Strength & Conditioning, The Training Geek, Weightlifting, Workout

The Philosophical ABCs of Weightlifting by The Training Geek.

The quintessentials of weightlifting is seldom discussed and personally I feel is related to the coaching philosophy developed by the coach imparted to the athlete. In any sport, the coach has certain ideals and thoughts that they constantly strive to bring about through their lifters and also through their coaching methodology. For example, the Russians have a certain way of teaching and programming the lifts and that’s what makes them Russian. So do the Chinese.

On top of that, everyone likes their lists, everyone loves their numbers, and everyone adores the alphabet. So here’s my little take on the ABCs of weightlifting from the eye of a coach, an athlete, a recreational individual, a modern day coach, a modern day athlete or whatever you want to call me.

A – Appreciation

Appreciation is something that many struggle to get a grasp of. Appreciation comes in many forms within the world of weightlifting. You appreciate the technicality of the movements. You appreciate your coach’s ideas and methods. You appreciate the platform and the competition vibe it brings to you. You appreciate the history and tradition of the sport. You should also appreciate the evolution of the sport. You should also appreciate the people who are working to make the sport more accessible and popular. You should appreciate that you are given a gift when you are involved in the sport and that you should do what you can to share what you know.
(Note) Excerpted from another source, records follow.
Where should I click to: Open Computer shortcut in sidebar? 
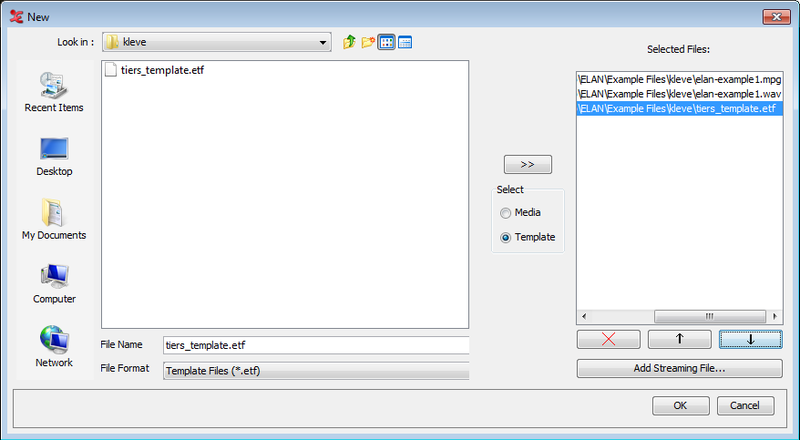point(54,284)
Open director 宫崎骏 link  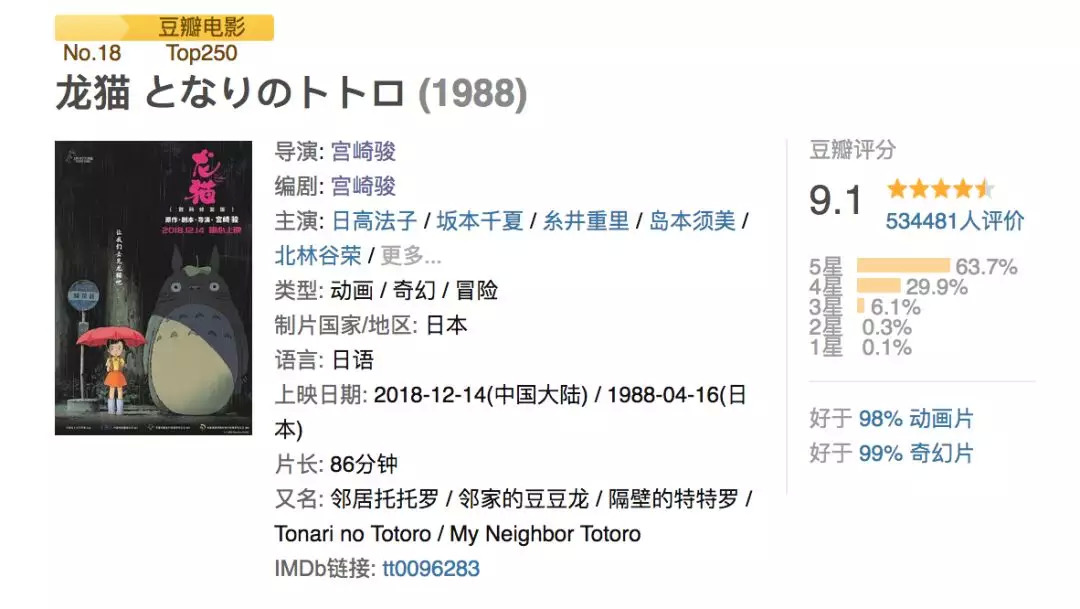tap(363, 151)
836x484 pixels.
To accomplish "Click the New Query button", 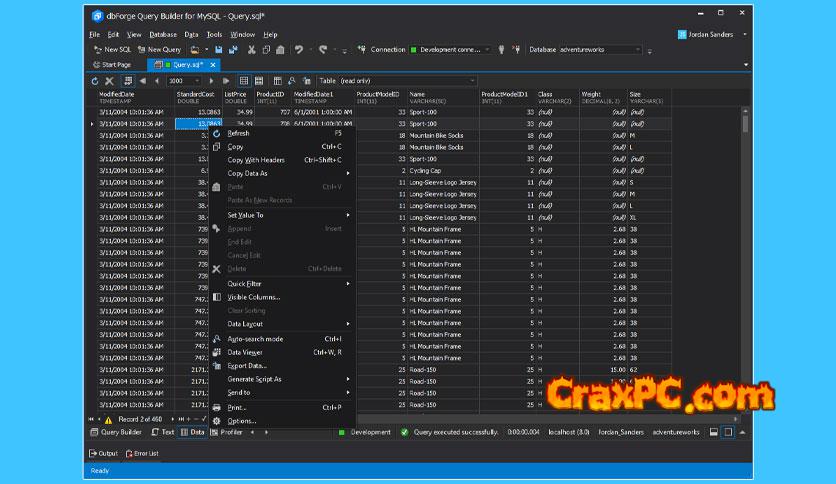I will click(159, 49).
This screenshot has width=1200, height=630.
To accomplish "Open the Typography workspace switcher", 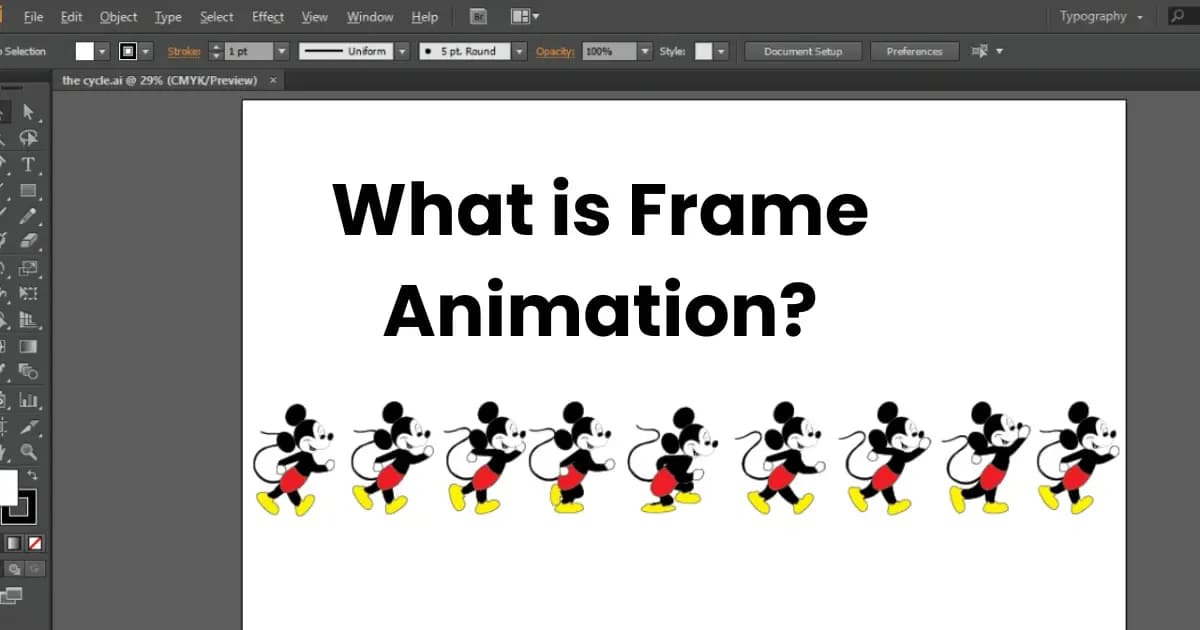I will pos(1101,17).
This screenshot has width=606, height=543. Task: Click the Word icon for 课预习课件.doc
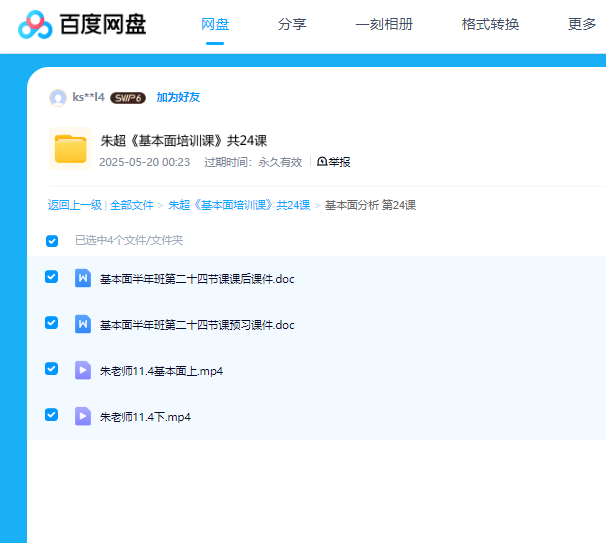pos(83,324)
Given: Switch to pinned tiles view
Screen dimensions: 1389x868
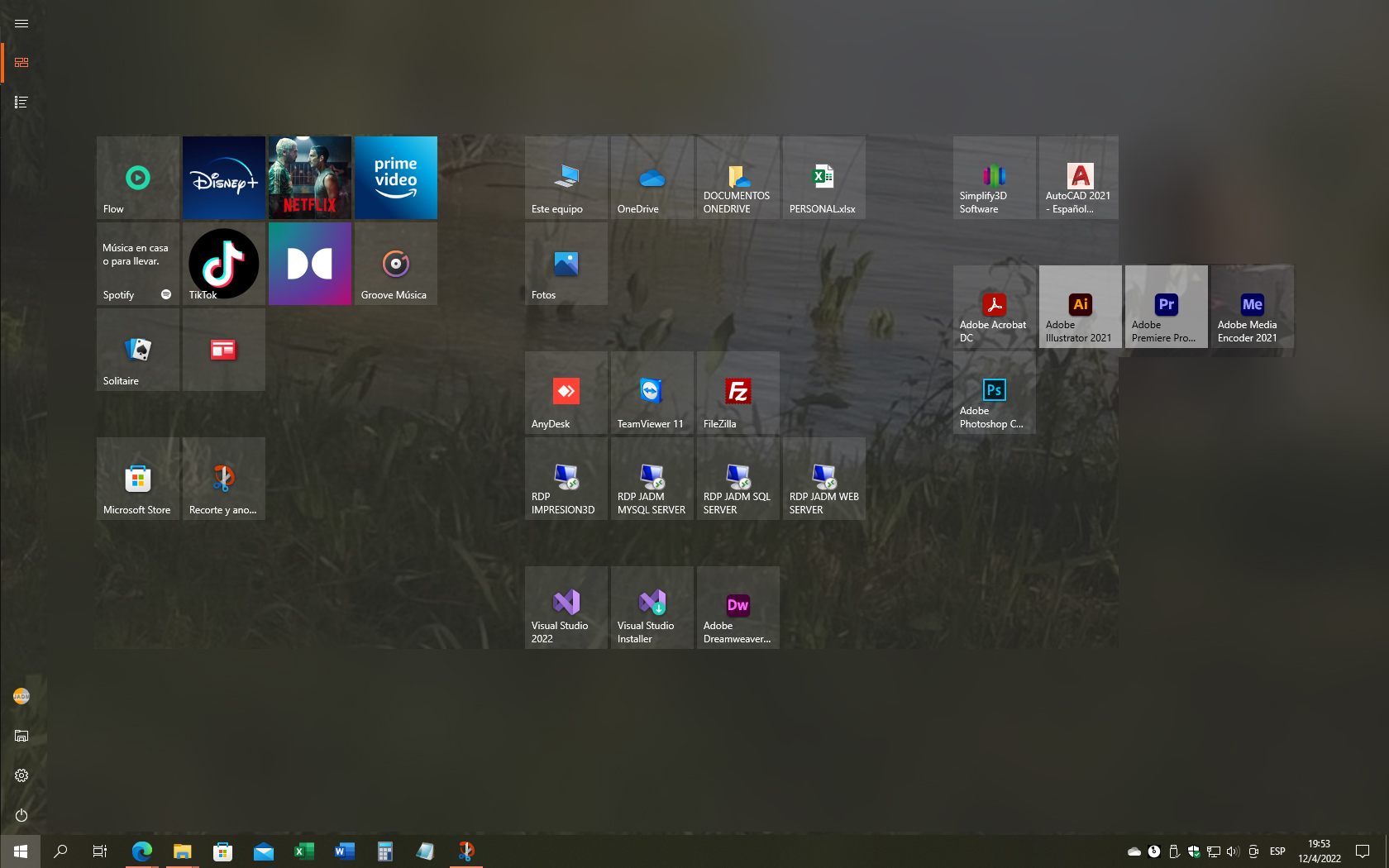Looking at the screenshot, I should [x=21, y=63].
Too many people fail to appreciate the right things and only choose to appreciate what they deem fit. Weightlifting is so diverse and there is still so much more for us to explore and discover. Being able to appreciate that helps the sport evolve, not being stuck in your ways thinking you have already attained the highest level of the sport.

B – Benevolence

The community of weightlifting is small and close-knitted to begin with. If you do not have an appreciation for the fact that we should be working with each other to improve the sport or its popularity, we lose the vision of creating a bigger community in the sport. Benevolence is defined as the quality of being well meaning. As a coach, as an athlete, or as an individual involved in the sport, what have you done to mean well for the sport? Have you done all you can to allow people to enjoy the sport or have you constantly belittled people in the sport only because you think you know almost everything?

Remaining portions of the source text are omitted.